(Your goal):
Update the entries below so that every "Instruction" reads "Directive", with all other text left unchanged.

— begin Dataset rows —

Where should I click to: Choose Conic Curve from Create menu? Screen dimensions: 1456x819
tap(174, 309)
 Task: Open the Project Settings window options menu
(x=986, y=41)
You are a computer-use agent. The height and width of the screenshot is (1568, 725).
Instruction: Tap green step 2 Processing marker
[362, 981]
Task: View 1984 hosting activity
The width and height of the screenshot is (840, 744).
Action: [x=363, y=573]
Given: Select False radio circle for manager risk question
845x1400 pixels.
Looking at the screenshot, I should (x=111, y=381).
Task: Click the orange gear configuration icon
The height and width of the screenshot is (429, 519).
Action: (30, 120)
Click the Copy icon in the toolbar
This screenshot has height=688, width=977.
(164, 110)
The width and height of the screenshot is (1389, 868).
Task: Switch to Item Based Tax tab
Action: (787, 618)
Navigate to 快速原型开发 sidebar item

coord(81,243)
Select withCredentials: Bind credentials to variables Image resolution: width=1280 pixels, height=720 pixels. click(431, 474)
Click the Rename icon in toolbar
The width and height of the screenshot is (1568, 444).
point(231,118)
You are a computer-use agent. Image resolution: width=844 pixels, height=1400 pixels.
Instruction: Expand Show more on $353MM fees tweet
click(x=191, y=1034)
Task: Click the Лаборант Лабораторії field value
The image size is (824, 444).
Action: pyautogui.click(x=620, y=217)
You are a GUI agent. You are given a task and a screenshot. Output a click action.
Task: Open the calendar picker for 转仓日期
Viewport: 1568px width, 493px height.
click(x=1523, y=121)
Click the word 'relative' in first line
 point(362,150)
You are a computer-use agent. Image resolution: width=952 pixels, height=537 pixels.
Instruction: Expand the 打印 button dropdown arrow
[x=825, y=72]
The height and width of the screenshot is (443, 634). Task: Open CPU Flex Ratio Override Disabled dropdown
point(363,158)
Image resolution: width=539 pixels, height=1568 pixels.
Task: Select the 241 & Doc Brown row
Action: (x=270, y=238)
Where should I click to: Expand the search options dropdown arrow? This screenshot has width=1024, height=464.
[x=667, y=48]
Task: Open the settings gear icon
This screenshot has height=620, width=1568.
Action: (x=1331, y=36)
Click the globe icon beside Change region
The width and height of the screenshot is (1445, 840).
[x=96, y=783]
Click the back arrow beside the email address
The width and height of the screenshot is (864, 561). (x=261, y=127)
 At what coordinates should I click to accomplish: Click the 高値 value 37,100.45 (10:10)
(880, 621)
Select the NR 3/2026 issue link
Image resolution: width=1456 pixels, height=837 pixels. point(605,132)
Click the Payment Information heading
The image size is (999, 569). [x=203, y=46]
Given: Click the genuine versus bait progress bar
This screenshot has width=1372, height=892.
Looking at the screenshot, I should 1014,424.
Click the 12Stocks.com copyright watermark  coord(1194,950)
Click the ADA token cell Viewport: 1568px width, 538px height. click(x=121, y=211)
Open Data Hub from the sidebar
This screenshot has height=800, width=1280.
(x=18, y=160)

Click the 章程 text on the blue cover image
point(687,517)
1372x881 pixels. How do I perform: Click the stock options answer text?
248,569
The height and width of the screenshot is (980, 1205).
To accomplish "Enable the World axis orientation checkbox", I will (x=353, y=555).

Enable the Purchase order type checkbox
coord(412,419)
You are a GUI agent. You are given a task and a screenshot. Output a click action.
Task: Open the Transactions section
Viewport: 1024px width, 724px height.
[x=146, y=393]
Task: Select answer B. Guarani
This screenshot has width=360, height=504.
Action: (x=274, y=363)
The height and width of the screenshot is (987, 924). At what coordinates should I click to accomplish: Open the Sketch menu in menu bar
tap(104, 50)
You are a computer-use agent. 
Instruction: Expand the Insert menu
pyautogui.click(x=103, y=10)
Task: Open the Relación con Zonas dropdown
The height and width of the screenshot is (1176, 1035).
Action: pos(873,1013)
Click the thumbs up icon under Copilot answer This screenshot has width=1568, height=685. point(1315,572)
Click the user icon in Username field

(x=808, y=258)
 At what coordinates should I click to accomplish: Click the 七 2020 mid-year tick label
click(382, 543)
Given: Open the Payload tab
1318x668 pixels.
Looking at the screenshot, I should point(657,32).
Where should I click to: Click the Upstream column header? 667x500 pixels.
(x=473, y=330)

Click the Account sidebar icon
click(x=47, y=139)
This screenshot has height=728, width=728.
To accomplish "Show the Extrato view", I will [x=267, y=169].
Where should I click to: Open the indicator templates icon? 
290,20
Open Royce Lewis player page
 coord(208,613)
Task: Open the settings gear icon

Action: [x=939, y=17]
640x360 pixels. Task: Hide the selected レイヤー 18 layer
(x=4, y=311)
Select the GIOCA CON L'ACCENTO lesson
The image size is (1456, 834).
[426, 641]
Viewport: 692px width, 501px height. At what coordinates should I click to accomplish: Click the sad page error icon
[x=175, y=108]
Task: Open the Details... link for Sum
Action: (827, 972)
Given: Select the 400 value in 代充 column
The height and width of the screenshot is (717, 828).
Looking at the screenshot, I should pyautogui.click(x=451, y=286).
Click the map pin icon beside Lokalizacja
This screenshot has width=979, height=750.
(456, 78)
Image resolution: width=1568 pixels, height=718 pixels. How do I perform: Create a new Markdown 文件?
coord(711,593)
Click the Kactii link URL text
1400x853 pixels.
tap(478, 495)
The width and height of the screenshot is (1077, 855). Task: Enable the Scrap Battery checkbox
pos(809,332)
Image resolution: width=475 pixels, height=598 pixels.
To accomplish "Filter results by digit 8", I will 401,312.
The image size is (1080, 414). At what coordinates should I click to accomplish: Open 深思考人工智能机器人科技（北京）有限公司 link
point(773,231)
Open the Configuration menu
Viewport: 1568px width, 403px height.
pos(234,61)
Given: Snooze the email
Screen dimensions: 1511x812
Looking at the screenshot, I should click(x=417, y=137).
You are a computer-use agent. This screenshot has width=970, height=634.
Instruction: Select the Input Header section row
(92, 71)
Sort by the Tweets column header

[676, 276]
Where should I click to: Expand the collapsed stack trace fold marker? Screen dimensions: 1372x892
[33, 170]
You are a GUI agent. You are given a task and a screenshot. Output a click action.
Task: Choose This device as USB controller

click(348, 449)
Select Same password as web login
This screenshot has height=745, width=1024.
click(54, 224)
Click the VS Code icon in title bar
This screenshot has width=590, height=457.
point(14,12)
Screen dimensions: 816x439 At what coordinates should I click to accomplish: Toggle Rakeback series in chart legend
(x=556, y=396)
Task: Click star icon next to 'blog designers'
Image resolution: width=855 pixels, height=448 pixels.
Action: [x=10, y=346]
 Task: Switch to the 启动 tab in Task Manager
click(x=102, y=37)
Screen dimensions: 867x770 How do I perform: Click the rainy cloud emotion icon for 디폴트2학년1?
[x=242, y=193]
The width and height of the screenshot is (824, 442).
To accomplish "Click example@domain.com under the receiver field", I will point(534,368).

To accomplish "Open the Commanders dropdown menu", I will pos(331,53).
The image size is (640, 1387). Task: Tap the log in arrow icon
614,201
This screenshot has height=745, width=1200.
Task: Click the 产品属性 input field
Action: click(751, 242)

— end Dataset rows —

(Worked solution):
Where should I click to: Choose Conic Curve from Create menu? Screen dimensions: 1456x819
tap(174, 309)
 Task: Open the Project Settings window options menu
(x=986, y=41)
You are a computer-use agent. The height and width of the screenshot is (1568, 725).
Directive: Tap green step 2 Processing marker
[362, 981]
Task: View 1984 hosting activity
The width and height of the screenshot is (840, 744).
Action: [x=363, y=573]
Given: Select False radio circle for manager risk question
845x1400 pixels.
Looking at the screenshot, I should (x=111, y=381).
Task: Click the orange gear configuration icon
The height and width of the screenshot is (429, 519).
Action: (30, 120)
Click the Copy icon in the toolbar
This screenshot has height=688, width=977.
(164, 110)
The width and height of the screenshot is (1389, 868).
Task: Switch to Item Based Tax tab
Action: (787, 618)
Navigate to 快速原型开发 sidebar item

coord(81,243)
Select withCredentials: Bind credentials to variables Image resolution: width=1280 pixels, height=720 pixels. click(431, 474)
Click the Rename icon in toolbar
The width and height of the screenshot is (1568, 444).
point(231,118)
You are a computer-use agent. Image resolution: width=844 pixels, height=1400 pixels.
Directive: Expand Show more on $353MM fees tweet
click(x=191, y=1034)
Task: Click the Лаборант Лабораторії field value
The image size is (824, 444).
Action: pyautogui.click(x=620, y=217)
You are a GUI agent. You are given a task and a screenshot. Output a click action.
Task: Open the calendar picker for 转仓日期
Viewport: 1568px width, 493px height.
click(x=1523, y=121)
Click the word 'relative' in first line
 point(362,150)
You are a computer-use agent. Image resolution: width=952 pixels, height=537 pixels.
Directive: Expand the 打印 button dropdown arrow
[x=825, y=72]
The height and width of the screenshot is (443, 634). Task: Open CPU Flex Ratio Override Disabled dropdown
point(363,158)
Image resolution: width=539 pixels, height=1568 pixels.
Task: Select the 241 & Doc Brown row
Action: (x=270, y=238)
Where should I click to: Expand the search options dropdown arrow? This screenshot has width=1024, height=464.
[x=667, y=48]
Task: Open the settings gear icon
This screenshot has height=620, width=1568.
Action: (x=1331, y=36)
Click the globe icon beside Change region
The width and height of the screenshot is (1445, 840).
[x=96, y=783]
Click the back arrow beside the email address
The width and height of the screenshot is (864, 561). (x=261, y=127)
 At what coordinates should I click to accomplish: Click the 高値 value 37,100.45 (10:10)
(880, 621)
Select the NR 3/2026 issue link
Image resolution: width=1456 pixels, height=837 pixels. point(605,132)
Click the Payment Information heading
The image size is (999, 569). [x=203, y=46]
Given: Click the genuine versus bait progress bar
This screenshot has width=1372, height=892.
Looking at the screenshot, I should 1014,424.
Click the 12Stocks.com copyright watermark  coord(1194,950)
Click the ADA token cell Viewport: 1568px width, 538px height. click(x=121, y=211)
Open Data Hub from the sidebar
This screenshot has height=800, width=1280.
(x=18, y=160)

Click the 章程 text on the blue cover image
point(687,517)
1372x881 pixels. How do I perform: Click the stock options answer text?
248,569
The height and width of the screenshot is (980, 1205).
To accomplish "Enable the World axis orientation checkbox", I will (x=353, y=555).

Enable the Purchase order type checkbox
coord(412,419)
You are a GUI agent. You are given a task and a screenshot. Output a click action.
Task: Open the Transactions section
Viewport: 1024px width, 724px height.
[x=146, y=393]
Task: Select answer B. Guarani
This screenshot has width=360, height=504.
Action: (x=274, y=363)
The height and width of the screenshot is (987, 924). At what coordinates should I click to accomplish: Open the Sketch menu in menu bar
tap(104, 50)
You are a computer-use agent. 
Directive: Expand the Insert menu
pyautogui.click(x=103, y=10)
Task: Open the Relación con Zonas dropdown
The height and width of the screenshot is (1176, 1035).
Action: pos(873,1013)
Click the thumbs up icon under Copilot answer This screenshot has width=1568, height=685. point(1315,572)
Click the user icon in Username field

(x=808, y=258)
 At what coordinates should I click to accomplish: Click the 七 2020 mid-year tick label
click(382, 543)
Given: Open the Payload tab
1318x668 pixels.
Looking at the screenshot, I should point(657,32).
Where should I click to: Click the Upstream column header? 667x500 pixels.
(x=473, y=330)

Click the Account sidebar icon
click(x=47, y=139)
This screenshot has height=728, width=728.
To accomplish "Show the Extrato view", I will [x=267, y=169].
Where should I click to: Open the indicator templates icon? 
290,20
Open Royce Lewis player page
 coord(208,613)
Task: Open the settings gear icon

Action: [x=939, y=17]
640x360 pixels. Task: Hide the selected レイヤー 18 layer
(x=4, y=311)
Select the GIOCA CON L'ACCENTO lesson
The image size is (1456, 834).
[426, 641]
Viewport: 692px width, 501px height. At what coordinates should I click to accomplish: Click the sad page error icon
[x=175, y=108]
Task: Open the Details... link for Sum
Action: (827, 972)
Given: Select the 400 value in 代充 column
The height and width of the screenshot is (717, 828).
Looking at the screenshot, I should pyautogui.click(x=451, y=286).
Click the map pin icon beside Lokalizacja
This screenshot has width=979, height=750.
(456, 78)
Image resolution: width=1568 pixels, height=718 pixels. How do I perform: Create a new Markdown 文件?
coord(711,593)
Click the Kactii link URL text
1400x853 pixels.
tap(478, 495)
The width and height of the screenshot is (1077, 855). Task: Enable the Scrap Battery checkbox
pos(809,332)
Image resolution: width=475 pixels, height=598 pixels.
To accomplish "Filter results by digit 8", I will 401,312.
The image size is (1080, 414). At what coordinates should I click to accomplish: Open 深思考人工智能机器人科技（北京）有限公司 link
point(773,231)
Open the Configuration menu
Viewport: 1568px width, 403px height.
pos(234,61)
Given: Snooze the email
Screen dimensions: 1511x812
Looking at the screenshot, I should click(x=417, y=137).
You are a computer-use agent. This screenshot has width=970, height=634.
Directive: Select the Input Header section row
(92, 71)
Sort by the Tweets column header

[676, 276]
Where should I click to: Expand the collapsed stack trace fold marker? Screen dimensions: 1372x892
[33, 170]
You are a GUI agent. You are given a task and a screenshot. Output a click action.
Task: Choose This device as USB controller

click(348, 449)
Select Same password as web login
This screenshot has height=745, width=1024.
click(54, 224)
Click the VS Code icon in title bar
This screenshot has width=590, height=457.
point(14,12)
Screen dimensions: 816x439 At what coordinates should I click to accomplish: Toggle Rakeback series in chart legend
(x=556, y=396)
Task: Click star icon next to 'blog designers'
Image resolution: width=855 pixels, height=448 pixels.
Action: [x=10, y=346]
 Task: Switch to the 启动 tab in Task Manager
click(x=102, y=37)
Screen dimensions: 867x770 How do I perform: Click the rainy cloud emotion icon for 디폴트2학년1?
[x=242, y=193]
The width and height of the screenshot is (824, 442).
To accomplish "Click example@domain.com under the receiver field", I will point(534,368).

To accomplish "Open the Commanders dropdown menu", I will pos(331,53).
The image size is (640, 1387). Task: Tap the log in arrow icon
614,201
This screenshot has height=745, width=1200.
Task: Click the 产品属性 input field
Action: click(751, 242)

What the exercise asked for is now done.